Let’s take the circuit given below. Let’s say current i flows in the circuit. Let’s say the current divides into two parts $i_1$ and $i_2$. By symmetry we can say that same currents flows in both 5Ω resistors and in 2Ω. So in the junction of 2Ω and 5Ω in the top Resistors we can say that a current $i_2$–$i_1$ goes into the ideal wire. While if u do the same in the lower resistors a current $i_1$– $i_2$. Is flowing now as potential difference across, an ideal wire is zero we cannot take any of them to be wrong. Could someone explain this to me and exactly what happens to the current, I thought that entire current flows through an ideal wire and none throw a resistor. Can someone explain how much current an why does it flow through the ideal wire. And what entire path the current takes?
I thought that entire current flows through an ideal wire and none throw a resistor
This is not quite accurate. It would be accurate if that ideal wire was connected directly from one side of the resistor to the other, shorting out the resistor. However, in this situation there is still a 20Ω resistor between D and B which must be accounted for.
More accurately, an ideal wire does nothing but connect components. There is never a voltage drop across an ideal wire, although current can flow through it. In this case, the amount of current flowing through it is exactly enough to balance out the current flowing through each resistor.
We can simplify this circuit to see what the behavior is. The 20Ω resistor between A and C and the 5Ω resistor between A and D are in parallel, so their combined resistance is 4Ω. The 20Ω resistor between D and B and the 5Ω resistor between C and B are also in parallel, and combine to 4Ω. These two 4Ω equivalent resistances are in series, so the resistance of the whole is 8Ω.
With this we can find current. You didn't specify a voltage, so I'll assume the voltage from A to B is 1V, because that makes the numbers simple. Feel free to scale this to whatever voltage you need. 1V across 8Ω is 125mA, so 125mA is the total current going from A to B. Now as you noticed, there's a symmetry in is problem, so we know that the C-D supernode is at 0.5V, half of the voltage across A to B.
This means your 5Ω resistors, which have 0.5V across them, have 100mA across them. The 20Ω resistors have 25mA across them. And thus, C-D must shift 75mA from D to C, so that 25mA goes through the 20Ω resistor between D and B, and 100mA goes through the 5Ω resistor between C and B.
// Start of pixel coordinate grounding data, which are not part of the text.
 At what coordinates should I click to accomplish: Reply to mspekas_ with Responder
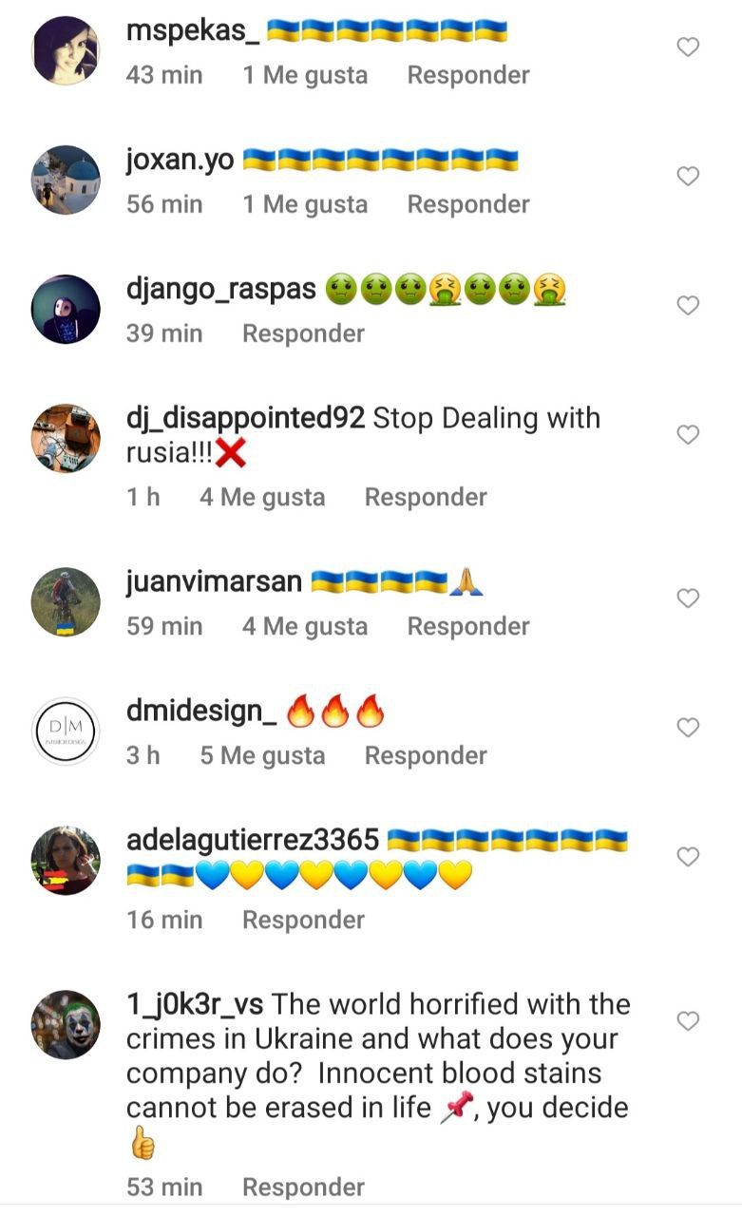468,75
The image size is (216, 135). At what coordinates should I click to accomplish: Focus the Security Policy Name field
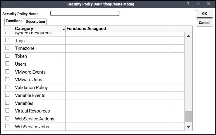85,14
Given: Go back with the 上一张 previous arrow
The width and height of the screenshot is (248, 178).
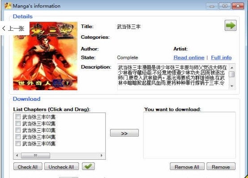Looking at the screenshot, I should 14,29.
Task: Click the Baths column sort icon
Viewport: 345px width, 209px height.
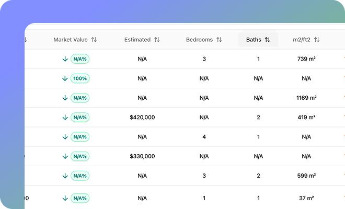Action: click(268, 40)
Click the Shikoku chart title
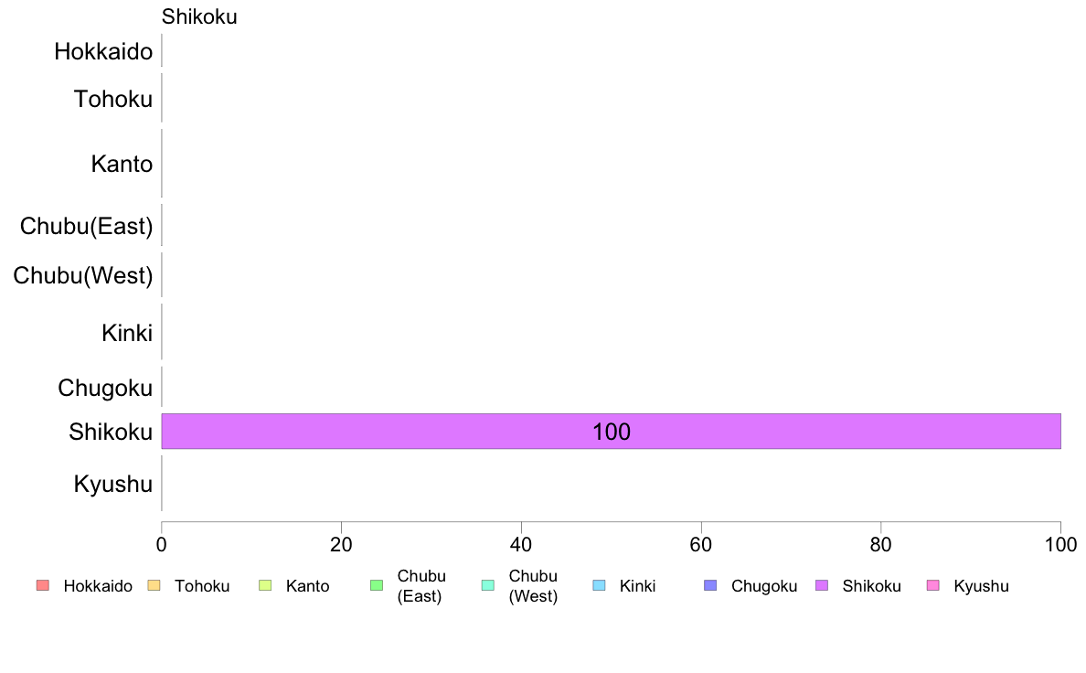Screen dimensions: 1086x673 pos(199,16)
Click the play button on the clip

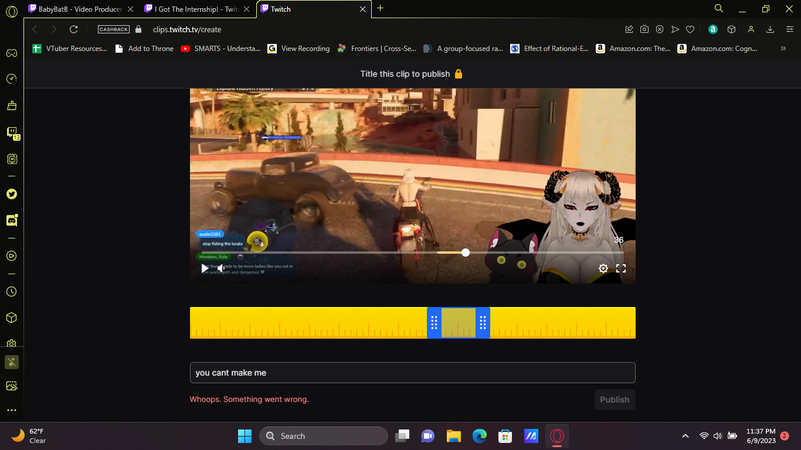pyautogui.click(x=205, y=268)
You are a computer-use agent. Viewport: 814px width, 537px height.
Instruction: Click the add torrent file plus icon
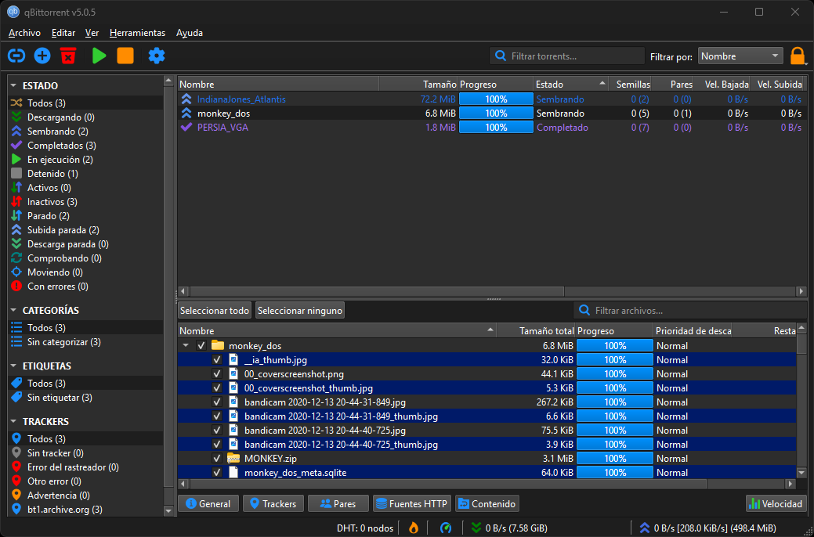42,56
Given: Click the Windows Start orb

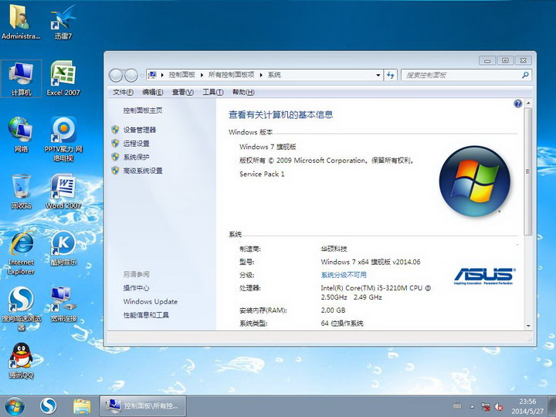Looking at the screenshot, I should coord(14,405).
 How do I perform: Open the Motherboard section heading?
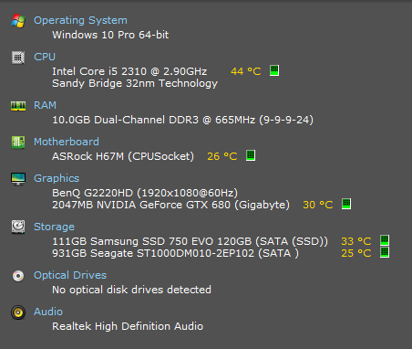[x=67, y=142]
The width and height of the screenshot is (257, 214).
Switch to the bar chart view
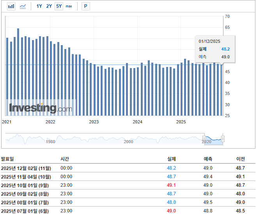[x=11, y=6]
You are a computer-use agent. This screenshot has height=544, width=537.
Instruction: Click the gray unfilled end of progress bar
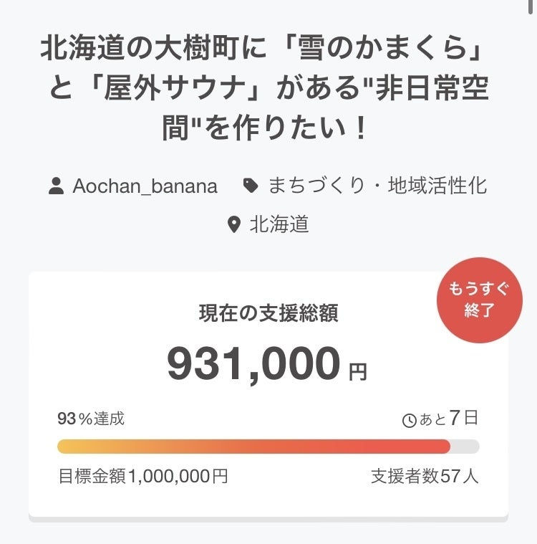tap(465, 447)
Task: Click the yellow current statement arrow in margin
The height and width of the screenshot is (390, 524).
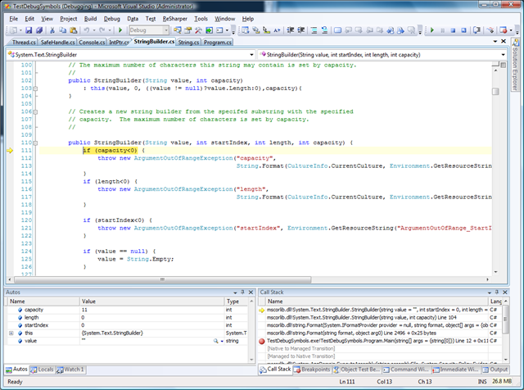Action: (10, 151)
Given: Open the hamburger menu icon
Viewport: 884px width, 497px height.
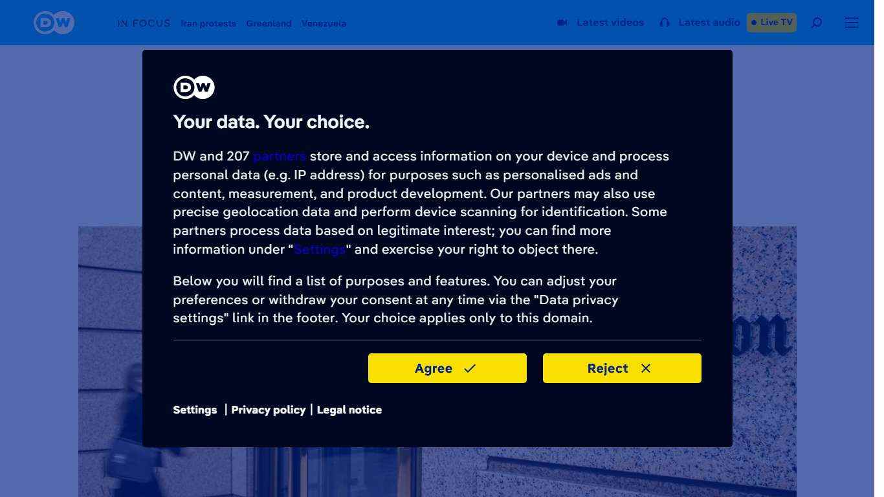Looking at the screenshot, I should 852,23.
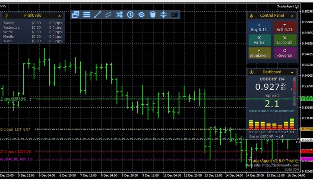This screenshot has width=313, height=181.
Task: Select the parallel lines channel tool
Action: (108, 15)
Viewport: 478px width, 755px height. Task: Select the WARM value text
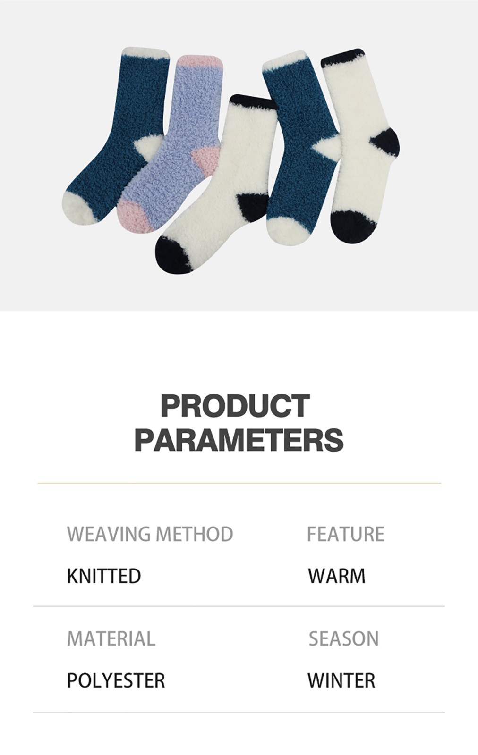pyautogui.click(x=337, y=576)
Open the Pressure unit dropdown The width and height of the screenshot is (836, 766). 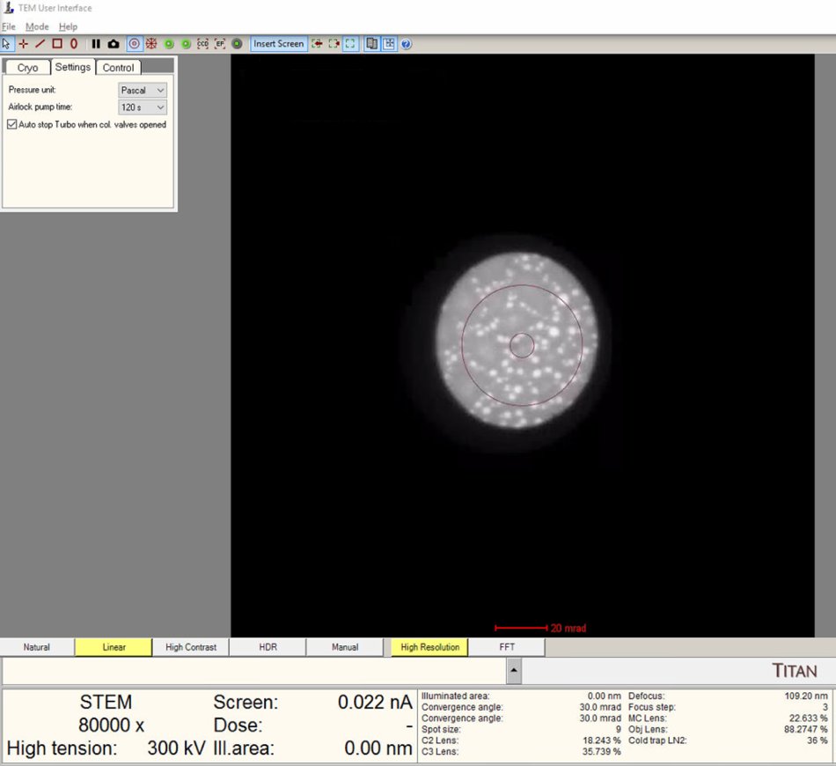click(141, 90)
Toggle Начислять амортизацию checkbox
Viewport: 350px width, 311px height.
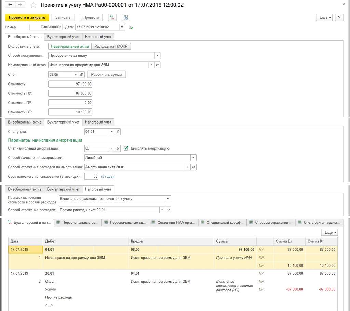126,148
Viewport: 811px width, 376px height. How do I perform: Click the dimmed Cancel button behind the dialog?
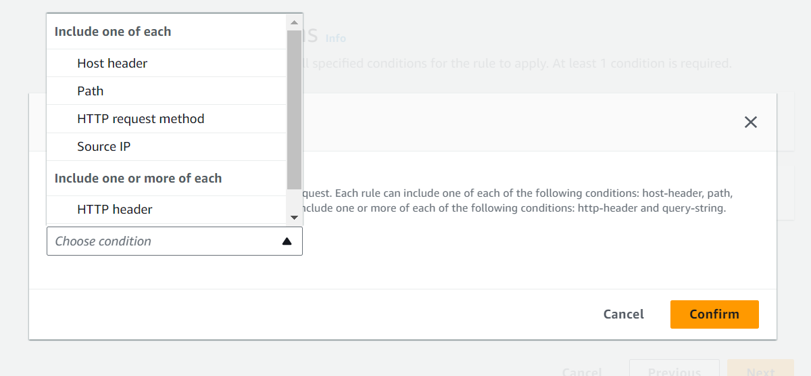point(582,371)
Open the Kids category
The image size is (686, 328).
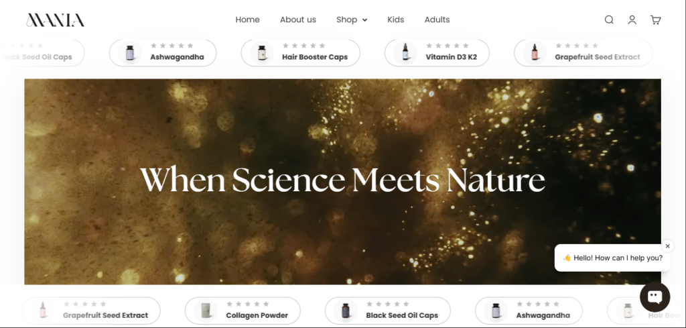pyautogui.click(x=396, y=19)
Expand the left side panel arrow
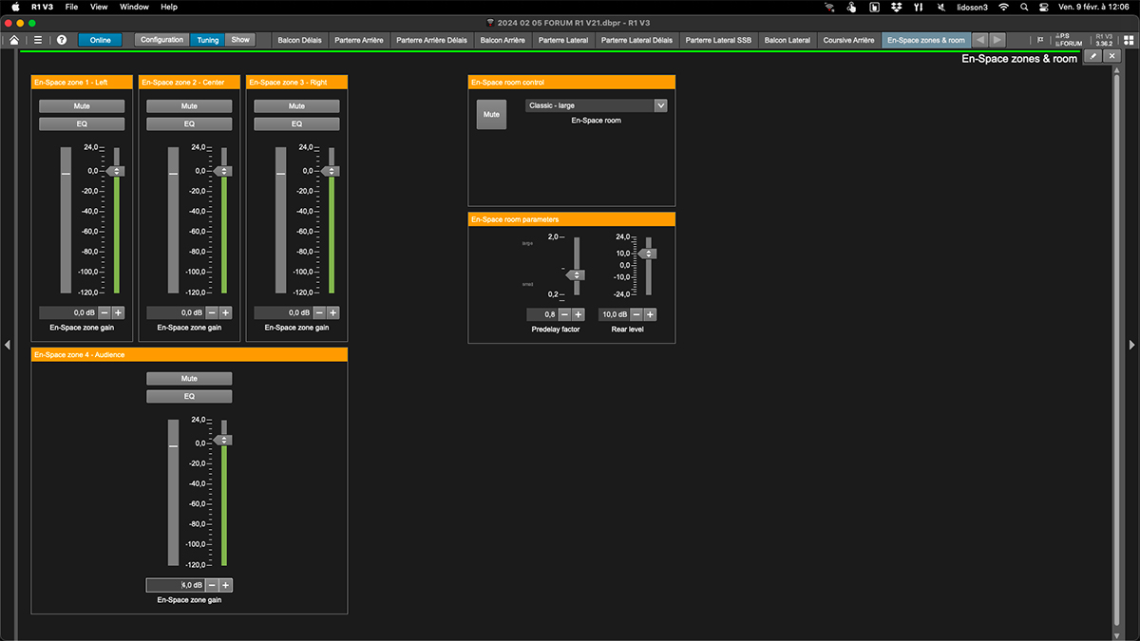Image resolution: width=1140 pixels, height=641 pixels. (8, 345)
Now we can't really talk about which current goes where in an ideal wire. Ideal wires are too ideal for that concept. The current simply goes where it is needed. However, if we think about slightly more real wires, we can get a little intuition about where the current goes. We can say that 100mA goes from A to D through the 5Ω resistor, 25mA of which continues on to the 20Ω resistor between D and B, and 75mA of which is shunted upwards towards C. That 75mA combines with the 25mA that went through the 20Ω between A and C, combining to 100mA, which is exactly what needs to go through the 5Ω resistor between C and B.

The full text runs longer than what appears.